DATA PROVIDED below:

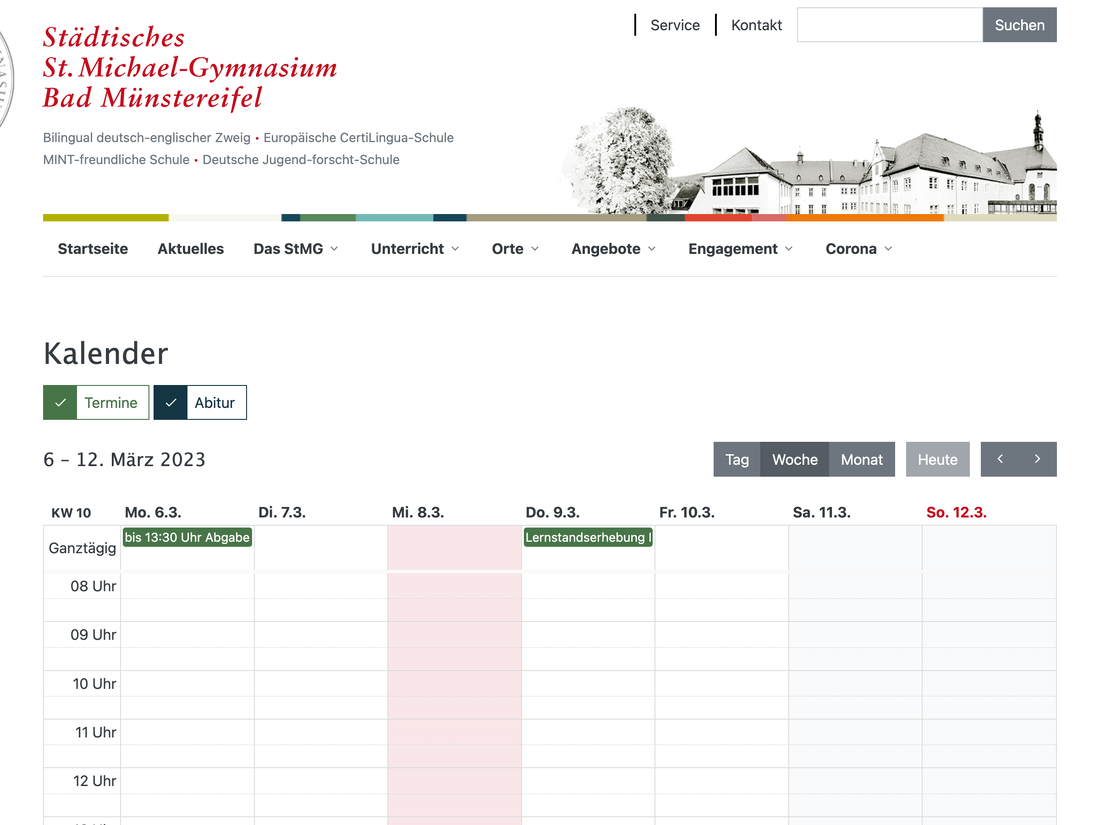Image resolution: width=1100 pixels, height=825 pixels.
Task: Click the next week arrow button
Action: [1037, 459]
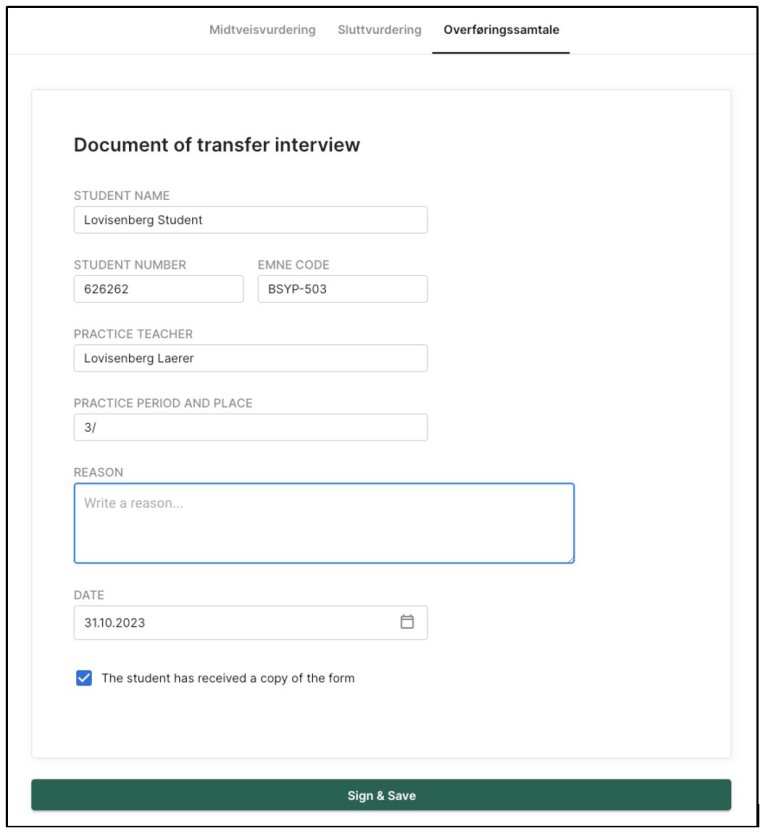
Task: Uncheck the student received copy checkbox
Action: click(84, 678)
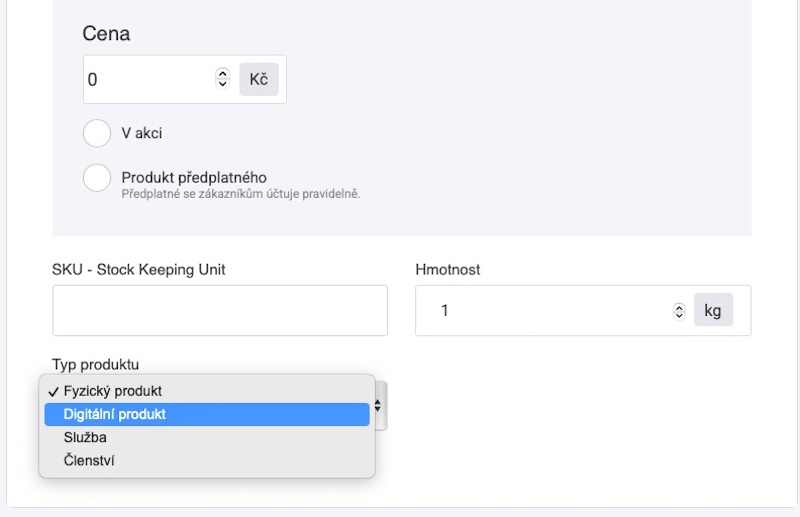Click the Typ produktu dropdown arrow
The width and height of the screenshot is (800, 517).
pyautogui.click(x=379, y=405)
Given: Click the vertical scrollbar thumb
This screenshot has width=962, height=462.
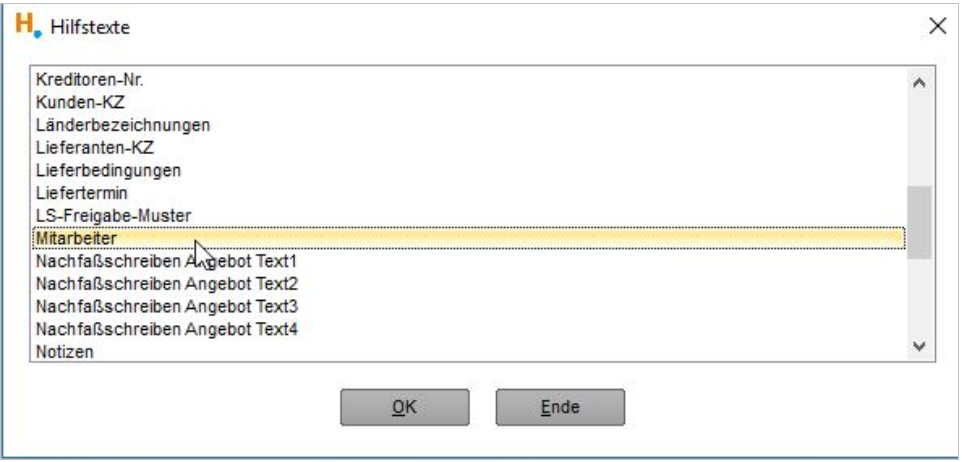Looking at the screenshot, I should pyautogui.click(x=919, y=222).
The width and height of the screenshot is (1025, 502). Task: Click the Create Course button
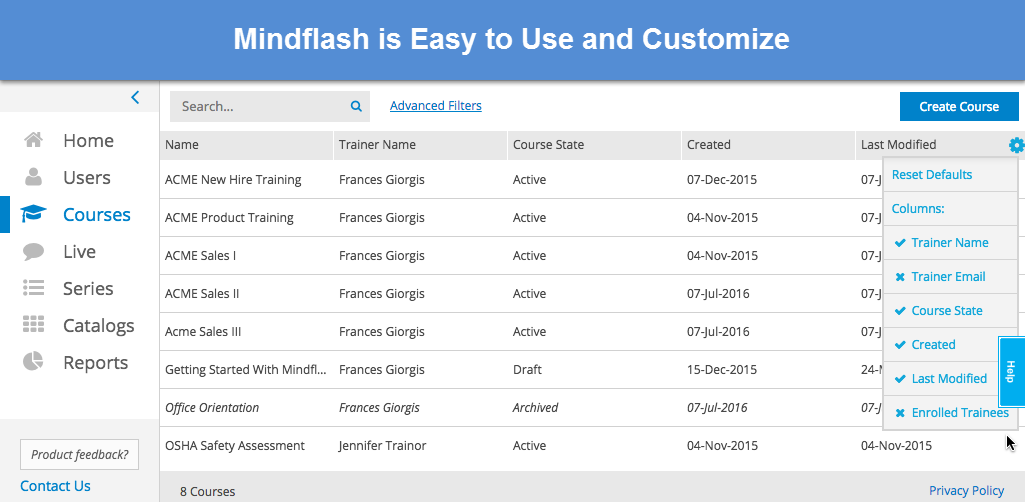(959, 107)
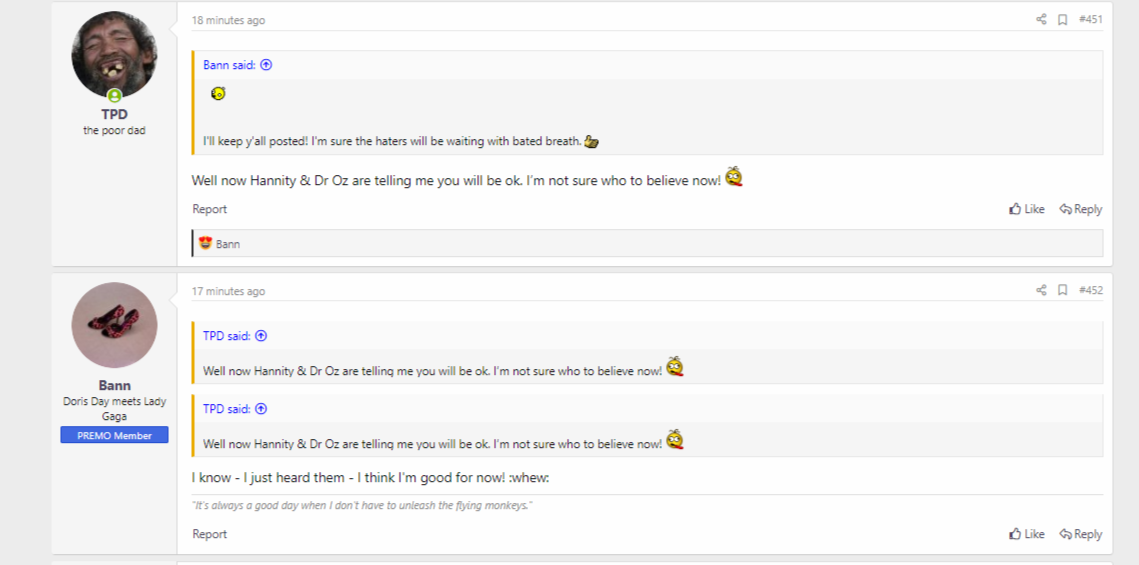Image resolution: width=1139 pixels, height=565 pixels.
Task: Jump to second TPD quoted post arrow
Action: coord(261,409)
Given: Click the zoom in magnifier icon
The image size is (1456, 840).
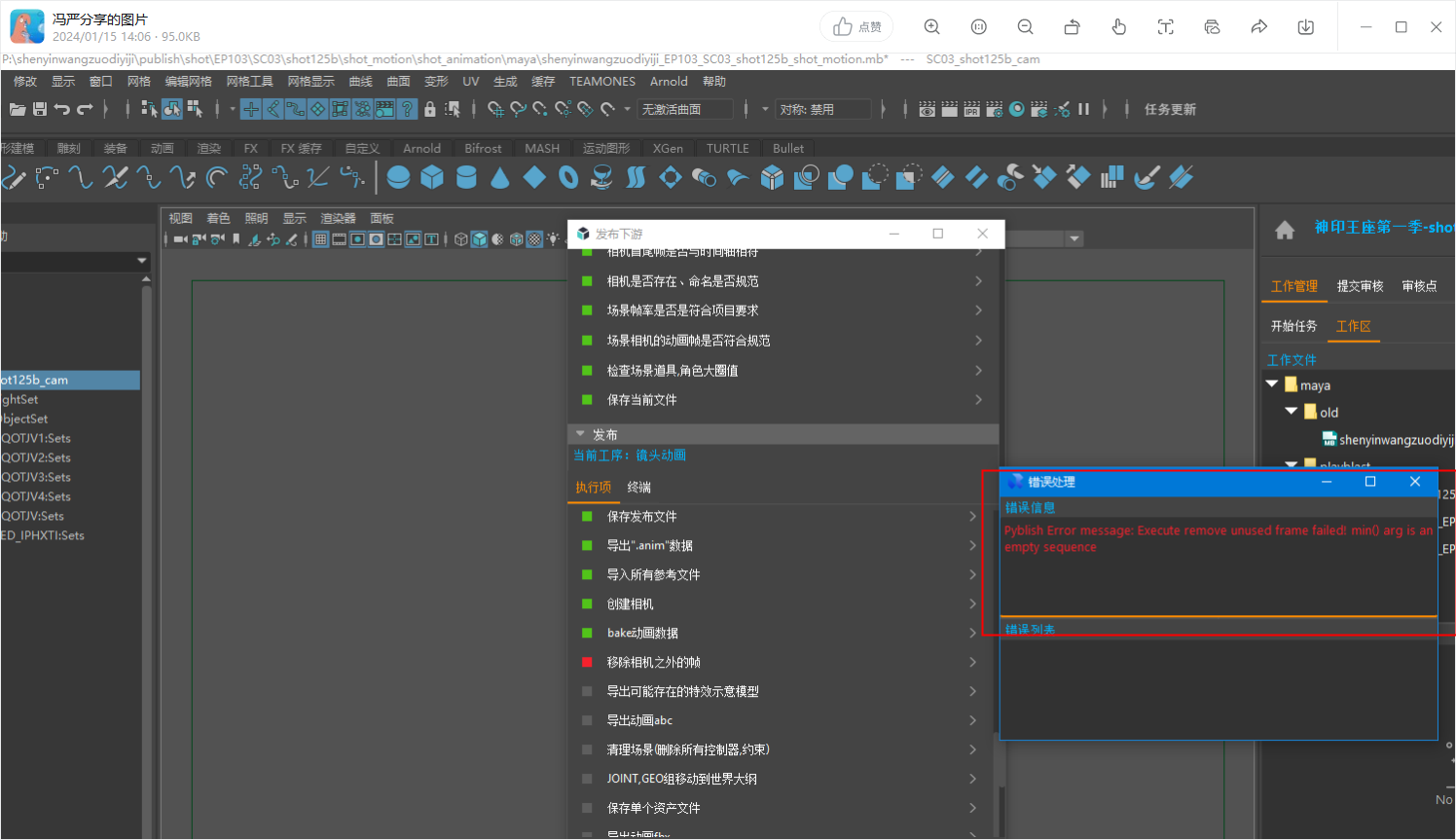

End of DATA PROVIDED.

- YOUR GOAL -
Your answer should be the lines from the line containing "This screenshot has width=962, height=462." through the end of the listing above, output exactly and alone, without the pictures.

- RESPONSE -
This screenshot has width=962, height=462.
Looking at the screenshot, I should pyautogui.click(x=919, y=222).
The width and height of the screenshot is (1025, 502). Task: Click the Create Course button
(959, 107)
Image resolution: width=1139 pixels, height=565 pixels.
Task: Jump to second TPD quoted post arrow
Action: coord(261,409)
Given: Click the zoom in magnifier icon
The image size is (1456, 840).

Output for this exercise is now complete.